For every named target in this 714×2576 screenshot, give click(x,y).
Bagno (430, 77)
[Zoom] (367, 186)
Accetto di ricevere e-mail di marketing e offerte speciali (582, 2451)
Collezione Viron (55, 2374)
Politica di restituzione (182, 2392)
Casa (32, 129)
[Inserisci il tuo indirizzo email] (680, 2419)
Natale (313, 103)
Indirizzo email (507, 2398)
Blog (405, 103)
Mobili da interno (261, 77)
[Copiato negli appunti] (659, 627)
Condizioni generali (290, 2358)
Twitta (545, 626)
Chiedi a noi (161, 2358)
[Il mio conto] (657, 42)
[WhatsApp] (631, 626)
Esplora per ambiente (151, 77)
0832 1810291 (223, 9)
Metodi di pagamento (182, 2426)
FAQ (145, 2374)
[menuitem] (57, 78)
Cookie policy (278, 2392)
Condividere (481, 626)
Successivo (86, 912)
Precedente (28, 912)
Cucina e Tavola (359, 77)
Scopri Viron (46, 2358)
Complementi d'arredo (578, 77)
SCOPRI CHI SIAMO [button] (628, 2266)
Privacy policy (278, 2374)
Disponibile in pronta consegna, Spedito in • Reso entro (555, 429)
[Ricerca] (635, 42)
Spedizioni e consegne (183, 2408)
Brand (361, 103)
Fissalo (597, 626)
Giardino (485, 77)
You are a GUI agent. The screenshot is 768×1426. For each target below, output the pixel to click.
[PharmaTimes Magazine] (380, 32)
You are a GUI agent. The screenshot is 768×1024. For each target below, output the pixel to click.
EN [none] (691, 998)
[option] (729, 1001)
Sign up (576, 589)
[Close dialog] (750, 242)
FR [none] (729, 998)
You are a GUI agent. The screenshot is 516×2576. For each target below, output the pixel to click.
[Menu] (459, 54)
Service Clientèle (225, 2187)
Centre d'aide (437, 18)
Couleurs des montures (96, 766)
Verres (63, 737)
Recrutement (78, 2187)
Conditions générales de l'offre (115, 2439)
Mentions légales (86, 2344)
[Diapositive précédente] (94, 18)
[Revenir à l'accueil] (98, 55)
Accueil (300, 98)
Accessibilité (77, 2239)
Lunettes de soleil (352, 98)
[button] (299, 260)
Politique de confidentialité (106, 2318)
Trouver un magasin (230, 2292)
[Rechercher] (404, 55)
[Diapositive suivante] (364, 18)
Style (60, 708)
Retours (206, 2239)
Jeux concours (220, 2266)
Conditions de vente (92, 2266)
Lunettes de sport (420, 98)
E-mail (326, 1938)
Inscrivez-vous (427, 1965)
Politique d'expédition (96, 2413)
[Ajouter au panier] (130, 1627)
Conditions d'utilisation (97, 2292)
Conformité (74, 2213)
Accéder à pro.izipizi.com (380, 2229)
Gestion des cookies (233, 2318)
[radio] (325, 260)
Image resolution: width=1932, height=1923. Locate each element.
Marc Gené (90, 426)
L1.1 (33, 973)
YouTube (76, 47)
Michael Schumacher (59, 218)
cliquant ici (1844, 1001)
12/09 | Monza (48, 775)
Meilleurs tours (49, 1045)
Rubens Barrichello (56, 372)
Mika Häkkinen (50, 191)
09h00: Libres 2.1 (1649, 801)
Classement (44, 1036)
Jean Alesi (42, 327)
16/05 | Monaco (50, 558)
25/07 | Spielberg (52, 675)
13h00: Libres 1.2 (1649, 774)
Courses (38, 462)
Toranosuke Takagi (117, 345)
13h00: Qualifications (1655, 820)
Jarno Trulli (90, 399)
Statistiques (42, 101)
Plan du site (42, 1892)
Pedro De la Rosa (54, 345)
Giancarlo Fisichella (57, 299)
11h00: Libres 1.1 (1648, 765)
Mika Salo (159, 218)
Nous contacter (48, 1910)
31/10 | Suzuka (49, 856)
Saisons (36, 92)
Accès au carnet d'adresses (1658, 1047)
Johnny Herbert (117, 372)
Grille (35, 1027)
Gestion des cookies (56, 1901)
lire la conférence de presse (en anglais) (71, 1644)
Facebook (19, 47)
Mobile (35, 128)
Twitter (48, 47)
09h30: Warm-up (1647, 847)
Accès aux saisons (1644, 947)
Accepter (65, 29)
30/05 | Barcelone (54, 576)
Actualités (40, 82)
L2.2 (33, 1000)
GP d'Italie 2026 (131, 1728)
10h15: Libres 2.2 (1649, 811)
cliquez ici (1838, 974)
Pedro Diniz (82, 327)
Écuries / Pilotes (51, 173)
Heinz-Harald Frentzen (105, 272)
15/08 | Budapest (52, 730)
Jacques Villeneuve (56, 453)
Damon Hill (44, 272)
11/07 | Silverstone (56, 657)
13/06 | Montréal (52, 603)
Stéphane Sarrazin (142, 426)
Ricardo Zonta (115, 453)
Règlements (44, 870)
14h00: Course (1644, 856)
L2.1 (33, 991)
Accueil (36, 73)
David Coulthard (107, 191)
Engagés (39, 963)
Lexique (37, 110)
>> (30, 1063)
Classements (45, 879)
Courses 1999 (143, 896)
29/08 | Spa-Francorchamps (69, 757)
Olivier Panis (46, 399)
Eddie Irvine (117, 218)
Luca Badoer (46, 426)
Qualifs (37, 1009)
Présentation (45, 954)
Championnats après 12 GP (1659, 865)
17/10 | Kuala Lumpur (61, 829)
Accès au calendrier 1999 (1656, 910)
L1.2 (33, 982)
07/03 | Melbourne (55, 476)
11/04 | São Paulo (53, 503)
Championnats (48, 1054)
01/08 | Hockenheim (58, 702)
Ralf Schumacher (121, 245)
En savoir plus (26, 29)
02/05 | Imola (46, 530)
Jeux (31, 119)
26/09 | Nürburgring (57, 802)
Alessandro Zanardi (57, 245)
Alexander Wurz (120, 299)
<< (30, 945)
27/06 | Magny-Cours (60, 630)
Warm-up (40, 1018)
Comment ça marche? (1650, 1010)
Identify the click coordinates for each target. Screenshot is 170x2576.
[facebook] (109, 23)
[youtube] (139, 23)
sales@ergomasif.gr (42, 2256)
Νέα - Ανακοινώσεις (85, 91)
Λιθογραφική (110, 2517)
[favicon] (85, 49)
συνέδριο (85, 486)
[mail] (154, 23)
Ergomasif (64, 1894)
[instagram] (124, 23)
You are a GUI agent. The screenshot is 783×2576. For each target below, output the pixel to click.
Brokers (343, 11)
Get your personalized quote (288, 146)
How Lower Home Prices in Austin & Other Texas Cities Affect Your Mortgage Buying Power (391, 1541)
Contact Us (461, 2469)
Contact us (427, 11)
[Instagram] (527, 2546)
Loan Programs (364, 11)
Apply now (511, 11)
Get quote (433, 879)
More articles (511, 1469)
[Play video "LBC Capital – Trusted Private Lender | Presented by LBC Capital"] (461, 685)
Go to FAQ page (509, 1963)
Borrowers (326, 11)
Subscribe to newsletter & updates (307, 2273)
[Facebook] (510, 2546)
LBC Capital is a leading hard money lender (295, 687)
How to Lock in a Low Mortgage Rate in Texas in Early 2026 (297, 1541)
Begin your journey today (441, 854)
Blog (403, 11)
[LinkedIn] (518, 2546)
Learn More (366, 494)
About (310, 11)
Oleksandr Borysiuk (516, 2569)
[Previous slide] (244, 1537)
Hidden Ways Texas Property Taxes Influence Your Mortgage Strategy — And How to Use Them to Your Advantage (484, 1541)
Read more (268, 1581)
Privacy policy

-----

■ **What is required**:
Reproduce word for word the material above, beginning with the line that contains "11h00: Libres 1.1 (1648, 765)" and ending with the line that contains "Accueil (36, 73)".

■ **Result of this exercise**:
11h00: Libres 1.1 (1648, 765)
Mika Salo (159, 218)
Nous contacter (48, 1910)
31/10 | Suzuka (49, 856)
Saisons (36, 92)
Accès au carnet d'adresses (1658, 1047)
Johnny Herbert (117, 372)
Grille (35, 1027)
Gestion des cookies (56, 1901)
lire la conférence de presse (en anglais) (71, 1644)
Facebook (19, 47)
Mobile (35, 128)
Twitter (48, 47)
09h30: Warm-up (1647, 847)
Accès aux saisons (1644, 947)
Accepter (65, 29)
30/05 | Barcelone (54, 576)
Actualités (40, 82)
L2.2 (33, 1000)
GP d'Italie 2026 (131, 1728)
10h15: Libres 2.2 (1649, 811)
cliquez ici (1838, 974)
Pedro Diniz (82, 327)
Écuries / Pilotes (51, 173)
Heinz-Harald Frentzen (105, 272)
15/08 | Budapest (52, 730)
Jacques Villeneuve (56, 453)
Damon Hill (44, 272)
11/07 | Silverstone (56, 657)
13/06 | Montréal (52, 603)
Stéphane Sarrazin (142, 426)
Ricardo Zonta (115, 453)
Règlements (44, 870)
14h00: Course (1644, 856)
L2.1 (33, 991)
Accueil (36, 73)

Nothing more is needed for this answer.